## SUPPLIED PASSAGE
CYBERNETICS AND CONTROL THEORY

B. S. VERKHOVSKII

MULTIDIMENSIONAL LINEAR PROGRAMMING PROBLEMS OF THE TRANSPORTATION TYPE

(Presented by Academician A. I. Berg, 31 X 1962)

Elements of an \(s\)-dimensional matrix are considered, each cell of which is determined by \(s\) coordinates (indices) \(i_1,\ldots,i_s\), where the \(k\)-th coordinate takes the values \(i_k = 1,\ldots,n_k\); all \(n_k \ge 2\).

Let \(M\) be the set of numbers of all coordinates; \(R\) a family of subsets of the set \(M\); \(M_j \in R\) the \(j\)-th subset, and \(|M_j| = m(j)\) the number of its elements; \(j=1,\ldots,t\).

Consider an arbitrary cell. Denote by \(j(i_1,\ldots,i_s)\) those coordinates of the cell whose numbers are not elements of \(M_j\). Let, further,

\[ \sum_{k \in M_j} \]

denote summation over all values of all those coordinates whose numbers belong to \(M_j\). All elements of the matrix \(\{p_{i_1\ldots i_s}\}\) are given.

## RECORDED DATA
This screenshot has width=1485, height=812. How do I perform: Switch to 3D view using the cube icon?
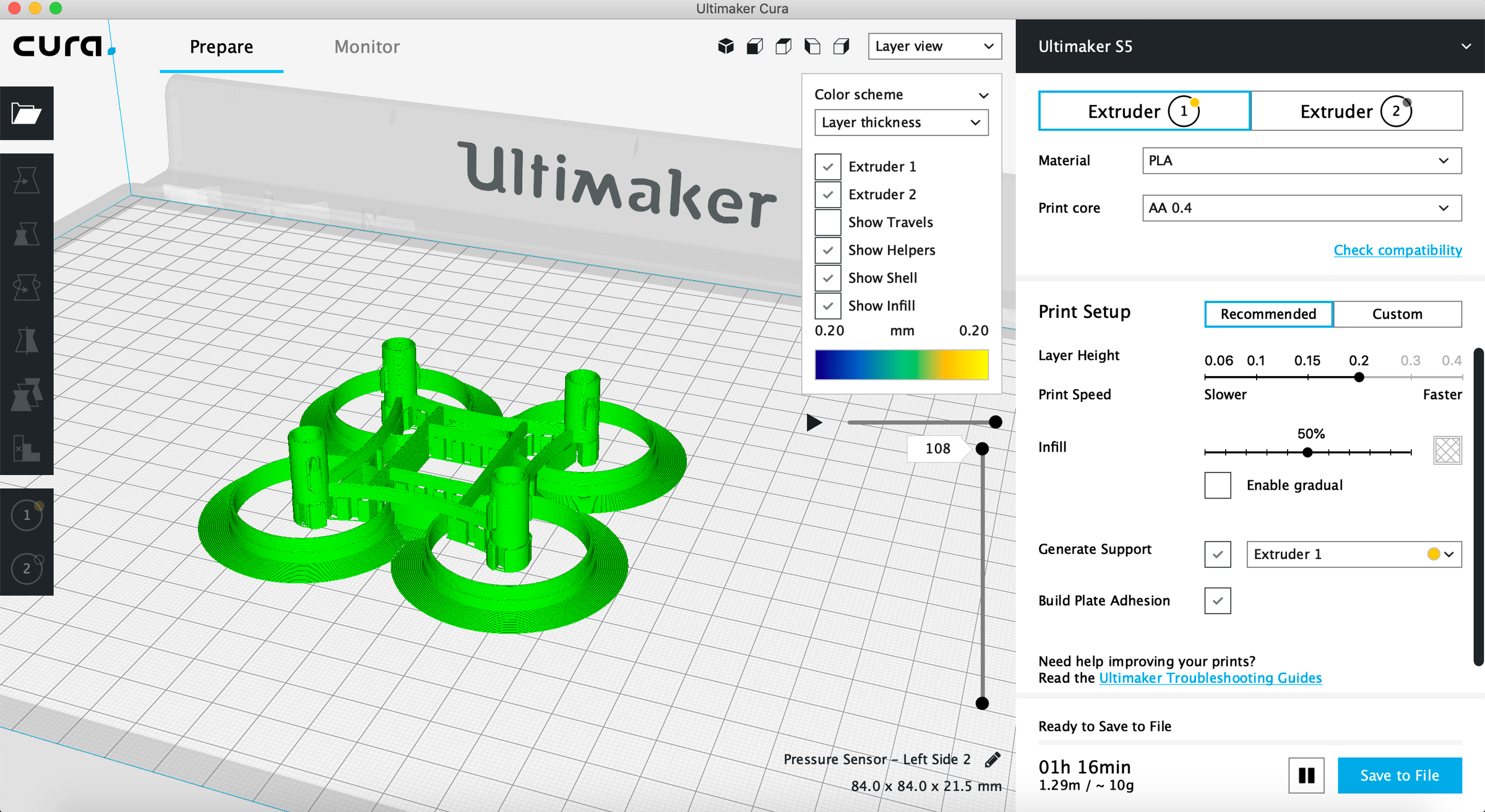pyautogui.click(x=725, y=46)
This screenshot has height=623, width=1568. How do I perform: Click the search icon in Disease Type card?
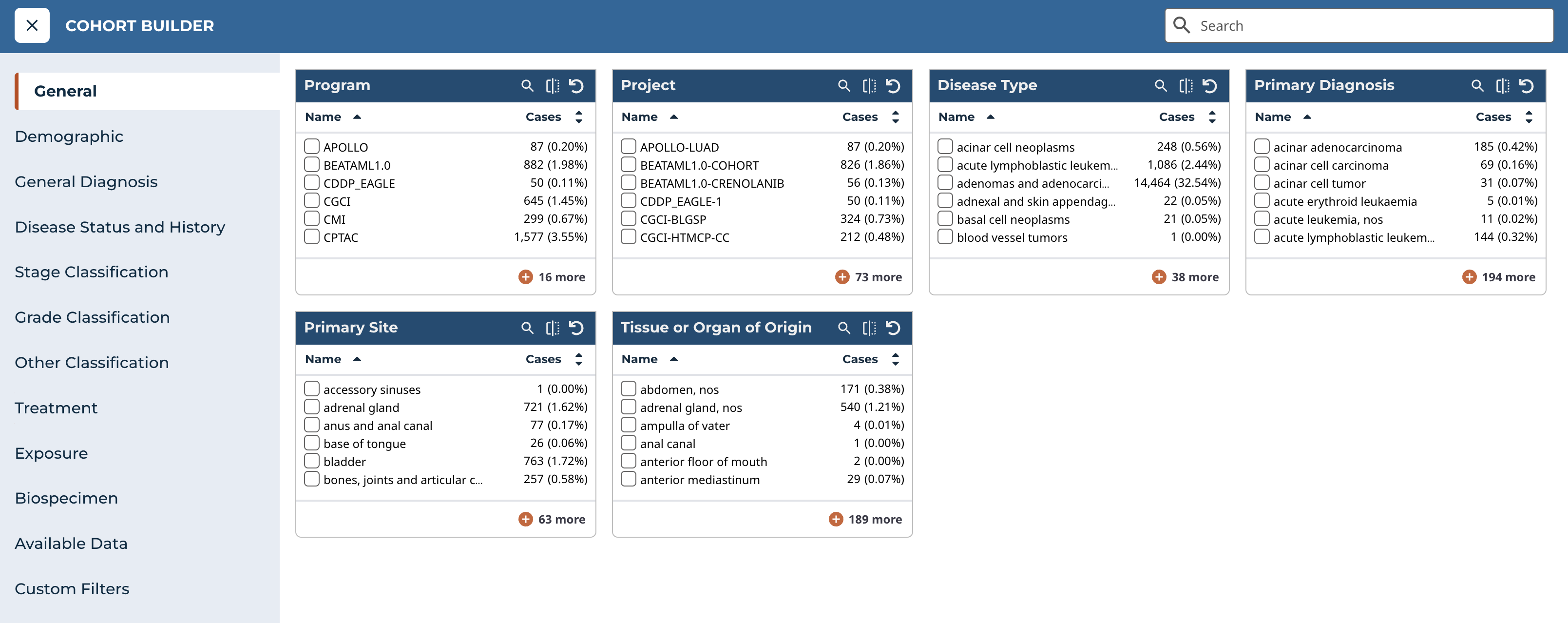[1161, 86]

## TASKS TO COMPLETE
(A) For the passage on multidimensional transportation problems, decide whether each statement below agrees with it: (i) every coordinate takes at least two values; (ii) the work was presented by Academician A. I. Berg; (iii) the elements of the matrix \(\{p_{i_1\ldots i_s}\}\) are unknowns still to be found. For each, answer yes or no and quote the words of the passage that settle it.
(B) Summarize the passage on multidimensional transportation problems in two sentences.
(C) Please continue the passage on multidimensional transportation problems from its last sentence onward.

## RESPONSES PER TASK
(A)
(i) Yes: "all \(n_k \ge 2\)".
(ii) Yes: "(Presented by Academician A. I. Berg, 31 X 1962)".
(iii) No: "All elements of the matrix \(\{p_{i_1\ldots i_s}\}\) are given."

(B) The passage considers an \(s\)-dimensional matrix in which each position is fixed by \(s\) coordinates, the \(k\)-th running from 1 to \(n_k\) with every \(n_k \ge 2\). It introduces the set \(M\) of all coordinate numbers and a family \(R\) of subsets \(M_j\) with \(m(j)\) elements, defines notation for the coordinates outside \(M_j\) and for summation over those inside it, and states that all elements of the matrix \(\{p_{i_1\ldots i_s}\}\) are given.

(C)
We consider the problem of finding all elements of the matrix \(\{x_{i_1\ldots i_s}\}\) satisfying the conditions

\[ \sum_{k \in M_j} x_{i_1\ldots i_s} = a_{j(i_1\ldots i_s)}, \qquad x_{i_1\ldots i_s} \ge 0 \tag{1} \]

and giving a minimum to the functional

\[ L = \sum_{k \in M} p_{i_1\ldots i_s} x_{i_1\ldots i_s}. \tag{2} \]

All \(a_{j(i_1,\ldots,i_s)} \ge 0\) are prescribed.

Remark. In the case when \(1 \le m(1)=\cdots=m(t)\le s-1\); \(t=C_s^{m(j)}\), we obtain the symmetric multi-index transportation problem of type \(T_m\) \((^3)\).

Theorem 1. In order that the problem have a feasible solution, it is necessary that the following compatibility conditions be satisfied:

\[ \sum_{k \in (M_{j_1} \cup M_{j_2}) \setminus M_{j_1}} a_{j_1(i_1,\ldots,i_s)} = \sum_{k \in (M_{j_1} \cup M_{j_2}) \setminus M_{j_2}} a_{j_2(i_1,\ldots,i_s)}, \qquad \text{where } 1 \le j_1 < j_2 \le t. \tag{3} \]

Proof.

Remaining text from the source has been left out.